Traditional leaders in African societies hold deep-rooted power in the communities, make important decisions on land use and distribution and guide villagers in times of change and uncertainty. Smallholder farmers in the Eastern Province face high labor costs and low labor availability and are confronted with the negative effects of climate variability, which require climate-resilient, low-cost alternatives to improve farm productivity. Conservation agriculture (CA)- based management practices, combined with drought-tolerant maize varieties, as suggested by SIMLEZA-Africa Rising, can reduce production costs and improve resource-use efficiency, productivity and profitability. Farmers from communities surrounding Khokwe warmly welcomed the six chiefs drawn from Chewa- and Tumbuka-speaking tribes of eastern Zambia.

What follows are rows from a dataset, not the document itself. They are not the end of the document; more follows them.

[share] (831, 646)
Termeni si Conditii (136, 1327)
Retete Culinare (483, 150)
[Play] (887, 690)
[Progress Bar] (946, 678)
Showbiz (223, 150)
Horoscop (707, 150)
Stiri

Nyao traditional dancers known as “Gule Wankulu” and Ngoni dancers also joined the farmers in welcoming and entertaining the chiefs, who were accompanied by two representatives from the Ministry of Chiefs Affairs, village headmen, councilors and officers from the District Agricultural Coordinator’s Office (DACO). They were invited by the SIMLEZA-Africa Rising project team with representatives from CIMMYT, community agricultural committees, the International Institute of Tropical Agriculture (IITA), the Ministry of Agriculture and Livestock (MAL), the National Agricultural Information Service (NAIS), Total LandCare (TLC) and the Zambia Agricultural Research Institute (ZARI). SIMLEZA-Africa Rising is funded by USAID-Feed the Future. The chiefs visited trial sites in Khokwe, including a maize regional on-farm trial.
Farmers are directly involved in selecting the best maize varieties from the 20 that are being tested, which was emphasized in explaining participatory varietal selection. Most crops appeared stressed by drought, as the area had not received any rain for one month. ‘’These varieties are really drought-tolerant,’’ remarked Chief Magodi as participants left the maize regional on-farm trial to visit a maize mother-baby trial, where 12 drought-tolerant maize varieties are being tested. At the CA trial, the chiefs studied maize crops planted under zero tillage in rotation or intercropped with cowpeas.
The chiefs observed that maize in the ridge and furrow system was severely moisture-stressed while maize on the CA plots was still green and growing well. ‘’I never knew that there are such activities happening in our district,’’ exclaimed Chief Misholo from the Chiparamba block in Chipata district, adding that the visit was an “eye-opener” for him.
CIMMYT’s Walter Mupangwa highlighted environmentally-friendly products used on CA fields and the procedures farmers should follow when using herbicides. for weed control. Next to the CA field, new animal traction seeding equipment was showcased, including the animal traction direct seeder, Magoye ripper tines and a hand-held no-till planter. An agro-dealer from ATS Agro-Chemicals, part of the SIMLEZA-Africa Rising innovation network, displayed the herbicides and pesticides available for smallholder farmers in the region. Farmers were keen on interacting with the traditional leaders on farming-related issues. Main discussion points included the need to improve market links and information flow for soybean and maize crops.
Chief Mban’gombe encouraged farmers to diversify the crops they grow in the face of low prices for maize. The chiefs strongly advocated for SIMLEZA-Africa Rising to set up trials in their areas to help disseminate technology to more farming households within their jurisdiction. The chiefs’ visit is a major breakthrough for the SIMLEZA-Africa Rising project. The support of traditional leaders is a main driver of change toward more sustainable intensification.